A diagnosis of lupus can be life-altering. Many patients are seriously affected by their disrupted lifestyle following diagnosis. The name of the campaign stems from the daily struggles that lupus patients are faced with, including being forced to “cut out” things from their lives as they manage the disease.
Patients might see their lives turned upside down as early as 12 years old, as making friends, playing and participating in sports can be quickly replaced with doctor appointments, generalized stress, and anxiety and concern for their lives.
Typical symptoms of lupus include constant aching or swollen joints, weak or painful muscles, high frequent fevers, extreme fatigue or exhaustion, hair loss, or rashes, which all can take a toll. Lupus patients frequently seek help in support groups and meet with other patients to chat about coping skills, new research, or about non-related topics to reduce their feelings of being alone.
The 14-day challenge asks participants to cut out one thing from their lives for 14 days, something like daily coffee, or dinner desserts, or even going to the movies, and share their journey with their social media community. What will be cut out is decided by each participant. Making this small sacrifice for 14 days likely will save some money, which can be donated to the LFA’s national research effort.

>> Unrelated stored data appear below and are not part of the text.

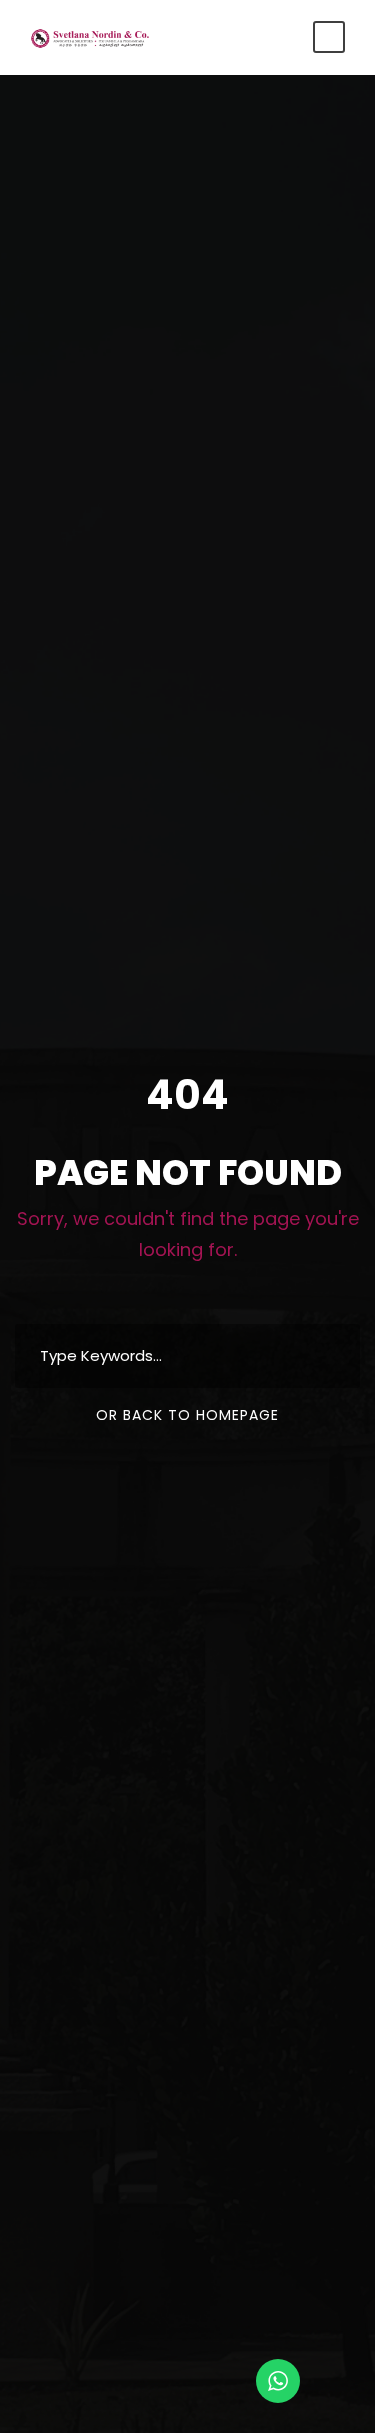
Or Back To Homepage (187, 1415)
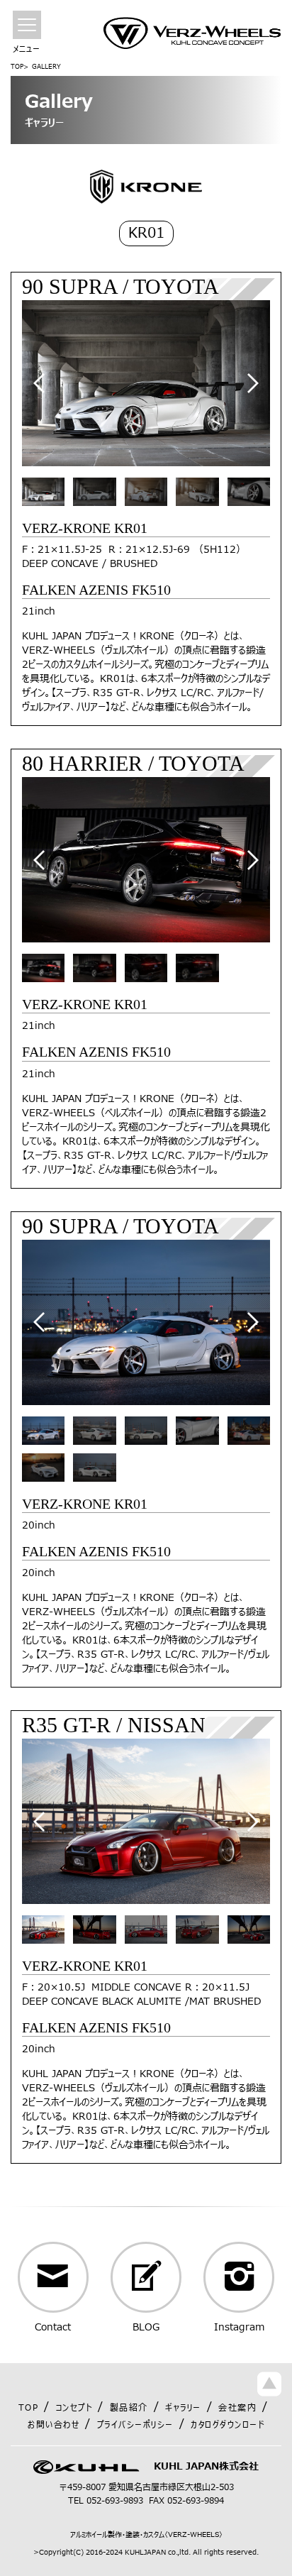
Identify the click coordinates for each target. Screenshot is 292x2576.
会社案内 (237, 2407)
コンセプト (74, 2407)
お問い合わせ (53, 2424)
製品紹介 (129, 2407)
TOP (17, 67)
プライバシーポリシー (135, 2424)
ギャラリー (183, 2407)
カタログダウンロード (227, 2424)
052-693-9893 (114, 2500)
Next (253, 383)
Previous (39, 383)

According to a LFA press release, all “Cut it Out” donations will help fund investigational stem cell research that potentially can decrease the long-term effects of lupus, stop damage to vital organs, and eventually save lives. The LFA believes that this group effort will make a difference in the lives of lupus patients.
The “Cut it Out” challenge is a rolling campaign, meaning a person can begin whenever it suits him or her best. Additional information on how to participate in the challenge can be found here.
According to the LFA, at least 1.5 million Americans have lupus, and more than 16,000 new cases of the disease are reported annually across the country. Worldwide it is estimated that 5 million people have a form of lupus.